Stored data entries
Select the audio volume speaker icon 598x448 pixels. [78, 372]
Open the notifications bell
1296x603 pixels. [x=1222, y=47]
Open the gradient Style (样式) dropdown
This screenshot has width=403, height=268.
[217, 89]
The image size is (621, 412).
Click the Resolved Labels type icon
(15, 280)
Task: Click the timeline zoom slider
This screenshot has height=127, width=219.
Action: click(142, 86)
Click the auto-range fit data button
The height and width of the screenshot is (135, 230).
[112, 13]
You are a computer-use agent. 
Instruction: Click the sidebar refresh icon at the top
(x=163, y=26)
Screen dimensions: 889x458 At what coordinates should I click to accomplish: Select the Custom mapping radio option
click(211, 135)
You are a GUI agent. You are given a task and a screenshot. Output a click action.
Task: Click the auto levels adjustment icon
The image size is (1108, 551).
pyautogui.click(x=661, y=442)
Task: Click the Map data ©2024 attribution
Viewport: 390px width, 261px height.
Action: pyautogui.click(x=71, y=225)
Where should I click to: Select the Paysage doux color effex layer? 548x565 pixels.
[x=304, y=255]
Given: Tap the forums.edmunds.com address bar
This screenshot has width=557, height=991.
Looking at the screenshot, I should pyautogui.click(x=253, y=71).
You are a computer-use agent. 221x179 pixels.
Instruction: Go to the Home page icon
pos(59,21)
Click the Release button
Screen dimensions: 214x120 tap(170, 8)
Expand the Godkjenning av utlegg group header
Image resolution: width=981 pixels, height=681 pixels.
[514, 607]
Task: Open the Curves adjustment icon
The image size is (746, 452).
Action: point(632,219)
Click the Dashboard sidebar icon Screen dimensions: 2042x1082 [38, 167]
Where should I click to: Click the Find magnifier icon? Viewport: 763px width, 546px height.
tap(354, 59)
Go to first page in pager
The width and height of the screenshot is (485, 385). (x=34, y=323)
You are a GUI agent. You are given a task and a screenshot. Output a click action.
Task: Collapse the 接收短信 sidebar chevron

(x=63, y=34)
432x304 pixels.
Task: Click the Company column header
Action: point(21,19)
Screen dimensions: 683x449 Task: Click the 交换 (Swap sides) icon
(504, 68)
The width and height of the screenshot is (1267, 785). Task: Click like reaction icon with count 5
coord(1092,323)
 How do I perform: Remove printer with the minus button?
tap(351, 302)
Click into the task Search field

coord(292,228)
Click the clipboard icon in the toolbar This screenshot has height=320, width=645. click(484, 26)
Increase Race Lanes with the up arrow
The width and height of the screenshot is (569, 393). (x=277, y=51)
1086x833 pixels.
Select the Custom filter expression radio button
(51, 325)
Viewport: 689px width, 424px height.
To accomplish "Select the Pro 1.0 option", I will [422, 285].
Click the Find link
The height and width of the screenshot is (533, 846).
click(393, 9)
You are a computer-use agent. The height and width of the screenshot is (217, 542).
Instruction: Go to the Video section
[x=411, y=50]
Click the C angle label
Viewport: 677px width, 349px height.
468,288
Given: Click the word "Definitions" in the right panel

__About this task__.
Would you retype the records above without changing a word?

__Task answer__.
Select the audio volume speaker icon 598x448 pixels. [78, 372]
Open the notifications bell
1296x603 pixels. [x=1222, y=47]
Open the gradient Style (样式) dropdown
This screenshot has width=403, height=268.
[217, 89]
The image size is (621, 412).
Click the Resolved Labels type icon
(15, 280)
Task: Click the timeline zoom slider
This screenshot has height=127, width=219.
Action: click(142, 86)
Click the auto-range fit data button
The height and width of the screenshot is (135, 230).
[112, 13]
You are a computer-use agent. 
Instruction: Click the sidebar refresh icon at the top
(x=163, y=26)
Screen dimensions: 889x458 At what coordinates should I click to accomplish: Select the Custom mapping radio option
click(211, 135)
You are a GUI agent. You are given a task and a screenshot. Output a click action.
Task: Click the auto levels adjustment icon
The image size is (1108, 551).
pyautogui.click(x=661, y=442)
Task: Click the Map data ©2024 attribution
Viewport: 390px width, 261px height.
Action: pyautogui.click(x=71, y=225)
Where should I click to: Select the Paysage doux color effex layer? 548x565 pixels.
[x=304, y=255]
Given: Tap the forums.edmunds.com address bar
This screenshot has width=557, height=991.
Looking at the screenshot, I should pyautogui.click(x=253, y=71).
You are a computer-use agent. 221x179 pixels.
Instruction: Go to the Home page icon
pos(59,21)
Click the Release button
Screen dimensions: 214x120 tap(170, 8)
Expand the Godkjenning av utlegg group header
Image resolution: width=981 pixels, height=681 pixels.
[514, 607]
Task: Open the Curves adjustment icon
The image size is (746, 452).
Action: point(632,219)
Click the Dashboard sidebar icon Screen dimensions: 2042x1082 [38, 167]
Where should I click to: Click the Find magnifier icon? Viewport: 763px width, 546px height.
tap(354, 59)
Go to first page in pager
The width and height of the screenshot is (485, 385). (x=34, y=323)
You are a GUI agent. You are given a task and a screenshot. Output a click action.
Task: Collapse the 接收短信 sidebar chevron

(x=63, y=34)
432x304 pixels.
Task: Click the Company column header
Action: point(21,19)
Screen dimensions: 683x449 Task: Click the 交换 (Swap sides) icon
(504, 68)
The width and height of the screenshot is (1267, 785). Task: Click like reaction icon with count 5
coord(1092,323)
 How do I perform: Remove printer with the minus button?
tap(351, 302)
Click into the task Search field

coord(292,228)
Click the clipboard icon in the toolbar This screenshot has height=320, width=645. click(484, 26)
Increase Race Lanes with the up arrow
The width and height of the screenshot is (569, 393). (x=277, y=51)
1086x833 pixels.
Select the Custom filter expression radio button
(51, 325)
Viewport: 689px width, 424px height.
To accomplish "Select the Pro 1.0 option", I will [422, 285].
Click the Find link
The height and width of the screenshot is (533, 846).
click(393, 9)
You are a computer-use agent. The height and width of the screenshot is (217, 542).
Instruction: Go to the Video section
[x=411, y=50]
Click the C angle label
Viewport: 677px width, 349px height.
468,288
Given: Click the word "Definitions" in the right panel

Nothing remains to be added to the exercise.